======== Data to use ========

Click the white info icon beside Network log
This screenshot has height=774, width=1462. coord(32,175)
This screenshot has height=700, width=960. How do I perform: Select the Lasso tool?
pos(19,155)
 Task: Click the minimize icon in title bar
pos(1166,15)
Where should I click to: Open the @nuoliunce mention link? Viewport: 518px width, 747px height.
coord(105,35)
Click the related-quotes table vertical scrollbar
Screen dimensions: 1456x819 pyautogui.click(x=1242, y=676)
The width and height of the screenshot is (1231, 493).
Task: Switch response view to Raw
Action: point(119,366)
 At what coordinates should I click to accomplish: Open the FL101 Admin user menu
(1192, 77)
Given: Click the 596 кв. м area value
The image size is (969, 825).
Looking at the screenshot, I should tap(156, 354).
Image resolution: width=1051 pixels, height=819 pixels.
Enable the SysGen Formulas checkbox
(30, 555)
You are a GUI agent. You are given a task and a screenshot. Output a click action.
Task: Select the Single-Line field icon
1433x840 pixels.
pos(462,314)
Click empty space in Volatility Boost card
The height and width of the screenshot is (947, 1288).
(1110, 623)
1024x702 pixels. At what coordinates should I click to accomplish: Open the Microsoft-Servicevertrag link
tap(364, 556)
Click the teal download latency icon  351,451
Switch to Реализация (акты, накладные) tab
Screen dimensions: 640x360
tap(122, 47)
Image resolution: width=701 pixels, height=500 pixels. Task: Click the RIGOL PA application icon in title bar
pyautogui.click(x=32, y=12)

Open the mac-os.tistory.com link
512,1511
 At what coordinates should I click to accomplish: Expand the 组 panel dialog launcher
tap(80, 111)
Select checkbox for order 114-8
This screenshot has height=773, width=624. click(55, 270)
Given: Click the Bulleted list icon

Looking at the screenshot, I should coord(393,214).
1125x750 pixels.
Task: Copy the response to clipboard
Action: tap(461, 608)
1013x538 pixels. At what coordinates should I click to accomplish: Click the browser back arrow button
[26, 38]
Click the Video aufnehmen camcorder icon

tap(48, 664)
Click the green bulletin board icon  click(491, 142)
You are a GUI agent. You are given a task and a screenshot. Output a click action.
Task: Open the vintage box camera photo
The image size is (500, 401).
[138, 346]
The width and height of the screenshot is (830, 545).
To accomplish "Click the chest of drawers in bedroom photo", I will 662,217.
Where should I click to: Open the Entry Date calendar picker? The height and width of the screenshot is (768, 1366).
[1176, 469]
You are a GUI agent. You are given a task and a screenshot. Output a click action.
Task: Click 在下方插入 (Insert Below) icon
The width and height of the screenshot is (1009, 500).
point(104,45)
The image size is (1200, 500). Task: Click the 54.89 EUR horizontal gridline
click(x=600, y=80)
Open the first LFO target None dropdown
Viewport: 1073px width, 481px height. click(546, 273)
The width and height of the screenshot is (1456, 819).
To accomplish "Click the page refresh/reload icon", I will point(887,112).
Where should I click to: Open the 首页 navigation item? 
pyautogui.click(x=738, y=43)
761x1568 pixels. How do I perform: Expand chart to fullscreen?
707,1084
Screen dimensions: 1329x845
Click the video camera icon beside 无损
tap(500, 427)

========

Given the data above, transcribe exactly the lines from the one containing "Given: Click the 596 кв. м area value" down to the one containing "Task: Select the Single-Line field icon", and no others.

Solution below:
Given: Click the 596 кв. м area value
The image size is (969, 825).
Looking at the screenshot, I should tap(156, 354).
Image resolution: width=1051 pixels, height=819 pixels.
Enable the SysGen Formulas checkbox
(30, 555)
You are a GUI agent. You are given a task and a screenshot. Output a click action.
Task: Select the Single-Line field icon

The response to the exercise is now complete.